How Right-Wing Media Enable A Republican Senator's Crusade Against The Needy

Right-wing media have repeatedly used dishonest and misleading charts from Sen. Jeff Sessions (R-AL) to decry spending on nutrition assistance and other programs for needy Americans.

Fox News, Fox Nation, and The Weekly Standard have, over the course of many months, taken charts from Sessions' staff depicting spending on food stamps (also known as the Supplemental Nutrition Assistance Program, or SNAP) and other spending on low-income Americans in grossly misleading ways with out-of-context numbers. On June 12, Fox & Friends First cited Sessions when airing a graphic showing spending on SNAP being more than five times greater than spending on veterans job training and education programs:

Similar charts appeared on Fox Nation and The Weekly Standard. The Congressional Budget Office (CBO) projection that is cited on the graph does not list any spending on veterans job training and education, so that number cannot be verified. But the White House projects that spending on this program will increase over the next five years, after it already grew dramatically after 2009 -- while spending on SNAP is projected to decrease over the same five-year period.

But it is ridiculous to compare a veterans education program -- which is limited to only military veterans and thus a very small segment of the population -- to SNAP, which is an income security program (indeed, it is listed as such in the CBO document) and is open to every American that meets eligibility requirements. And many veterans and their families are eligible for SNAP and active-duty service members and their families use the benefits. But if one was to look at income security spending for veterans, CBO projections show that more is actually spent on veterans -- a total of $801 billion on income security for veterans over 10 years, and a much larger amount than the veterans program highlighted by Sessions and the right-wing media.

During the segment, Fox Business' Diane Macedo noted that “the USDA also provides bonuses totaling about $50 million per year to states that meet high enrollment targets.” These awards, which Sessions brought up on Fox News in June 2012, date back to the Bush administration, and have their origin in the 2002 farm bill. 

Back in October 2012, Fox Nation and The Weekly Standard posted another incredibly dishonest chart credited to Sessions' office that purported to compare rises in various forms of aid, including food stamps, to needy people while employment supposedly shrank since the end of 2008:

The chart used employment data from the end of 2008 as its starting point, when the country was in the middle of a recession, and employment had already been shrinking over the course of the year. And disability enrollment has been increasing since the 1990s, while Medicaid and SNAP enrollment steadily rose throughout the Bush administration. But on October 11, 2012, Fox & Friends co-host Brian Kilmeade claimed that the chart showed that “welfare programs are outpacing job growth.”
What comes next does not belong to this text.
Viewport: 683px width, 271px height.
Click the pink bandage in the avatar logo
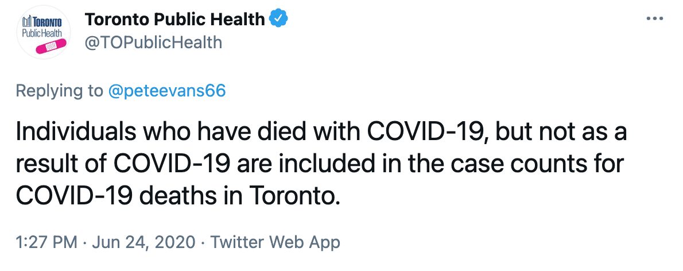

Later that October, Fox News helped Sessions push a misleading definition of welfare to make the claim that welfare is the United States' largest budget item by combining 83 wildly separate programs that help low-income Americans -- such as Pell Grants, the Children's Health Insurance Program, and the Head Start program -- and claimed all of it was welfare. In fact, welfare is traditionally understood as the single Temporary Assistance for Needy Families program, which as CNNMoney noted, “is what welfare turned into in 1996.” Glenn Kessler, writer of The Washington Post's Fact Checker blog, also criticized Sessions' definition of welfare that appeared in a separate chart from his office, because Sessions is including health insurance programs such as Medicaid. According to Kessler, “health-care spending is different from food stamps or the earned income tax credit in that such aid generally does not add to a family's income level; instead, such assistance helps pays for bills that are the direct result of how sick or disabled a patient is.” The chart Kessler criticized appeared on The Weekly Standard and The Daily Caller.